If you’d asked me before that moment whether I was a runner or a fighter, I would have said “Runner,” without question. But the first words out of my mouth were to his wife: “Do you want to come in?”

“No,” she quavered. “Just call the police!”

The police, when I called, showed little interest in the incident. That was, until the elderly gentleman returned with a rifle, intending to shoot me. I cowered inside my apartment with the futon delivery man, who told me with authority that in battle one must not give in to cowardice. He looked like he knew.

After the police dragged Mr. Cabbage to the local hospital to sober up and then released him without charge, after my landlord told me that my next-door neighbor had overdosed the night after I moved in and implied that I was responsible, after I complained about the gun and he said, “Well, we never had any trouble till you came”: after all that, terror set in.

The unfair accusations of being a troublemaker and a drug dealer had even more impact on me than the threat of violence. Even though I hadn’t done anything wrong, I felt ashamed and afraid of what might happen when Mr. Cabbage went on another bender. I found an apartment on Capitol Hill, the fun part of town people had told me to avoid, reasoning that since safety had been such a bust, I might as well try risk. (For the record, I felt perfectly safe on Capitol Hill when I lived there.) Until I moved, though, I had to walk past the cabbage apartment to get to the laundry room, and each time I felt like a horror-movie heroine about to buy the farm.

Nevertheless, I discovered that whether I felt courage or fear didn’t matter much in the actual moment of danger. A few months later, another menace appeared in the guise of three men harassing a woman at a bus stop, and my instinct, again, was to come to her aid. Who was I, this person who couldn’t stand in a crowded bus without feeling claustrophobic, but would speak sharply to a group of malingerers twice her size? What else might she be capable of battling?

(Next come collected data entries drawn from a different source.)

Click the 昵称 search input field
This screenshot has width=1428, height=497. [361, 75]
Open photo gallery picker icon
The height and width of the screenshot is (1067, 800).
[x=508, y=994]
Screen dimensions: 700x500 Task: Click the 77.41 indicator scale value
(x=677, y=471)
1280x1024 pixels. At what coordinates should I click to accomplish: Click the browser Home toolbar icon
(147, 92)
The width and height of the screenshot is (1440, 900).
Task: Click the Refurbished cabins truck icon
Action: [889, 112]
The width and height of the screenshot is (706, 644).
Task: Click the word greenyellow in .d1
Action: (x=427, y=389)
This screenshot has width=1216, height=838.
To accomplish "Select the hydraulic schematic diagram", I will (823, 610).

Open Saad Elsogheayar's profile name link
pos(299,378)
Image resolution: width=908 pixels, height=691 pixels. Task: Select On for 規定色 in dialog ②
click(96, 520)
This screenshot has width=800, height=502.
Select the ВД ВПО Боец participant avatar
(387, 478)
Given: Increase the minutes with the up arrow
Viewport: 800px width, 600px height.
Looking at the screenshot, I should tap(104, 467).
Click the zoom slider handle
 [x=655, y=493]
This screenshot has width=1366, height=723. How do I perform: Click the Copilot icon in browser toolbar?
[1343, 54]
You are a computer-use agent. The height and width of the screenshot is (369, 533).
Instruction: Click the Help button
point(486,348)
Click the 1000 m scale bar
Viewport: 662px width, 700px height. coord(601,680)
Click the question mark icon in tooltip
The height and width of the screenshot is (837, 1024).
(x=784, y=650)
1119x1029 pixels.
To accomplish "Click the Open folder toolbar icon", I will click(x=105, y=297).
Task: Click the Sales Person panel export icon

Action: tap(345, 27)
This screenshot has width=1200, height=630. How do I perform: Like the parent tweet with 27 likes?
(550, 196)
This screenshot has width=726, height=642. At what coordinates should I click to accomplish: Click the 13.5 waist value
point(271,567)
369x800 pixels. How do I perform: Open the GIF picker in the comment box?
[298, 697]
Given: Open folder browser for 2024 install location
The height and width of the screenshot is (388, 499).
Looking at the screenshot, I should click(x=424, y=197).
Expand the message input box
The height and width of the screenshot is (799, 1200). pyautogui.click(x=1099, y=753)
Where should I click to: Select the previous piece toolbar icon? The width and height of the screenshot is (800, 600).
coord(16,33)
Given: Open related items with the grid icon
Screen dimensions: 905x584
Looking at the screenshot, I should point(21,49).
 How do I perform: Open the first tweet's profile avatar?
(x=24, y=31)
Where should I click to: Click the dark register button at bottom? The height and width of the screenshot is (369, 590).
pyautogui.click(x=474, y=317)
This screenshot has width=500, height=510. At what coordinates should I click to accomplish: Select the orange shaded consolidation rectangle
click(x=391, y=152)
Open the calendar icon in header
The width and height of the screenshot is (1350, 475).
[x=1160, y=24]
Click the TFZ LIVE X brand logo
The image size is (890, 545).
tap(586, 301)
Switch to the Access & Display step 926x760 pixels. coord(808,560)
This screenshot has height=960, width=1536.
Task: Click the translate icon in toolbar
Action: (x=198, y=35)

Maybe everything. Maybe nothing. I was surprised by my own relative courage, and in the future I am just as likely to be surprised by my own cowardice. The tides of bravery and fear wash over me in precarious balance, and I have only moments to surface or sink. If I sometimes act a little cavalier about some of the risks of living in a big city, it’s only because both possibilities seem unthinkable and unpredictable, with barely a sliver of difference between worry and disregard.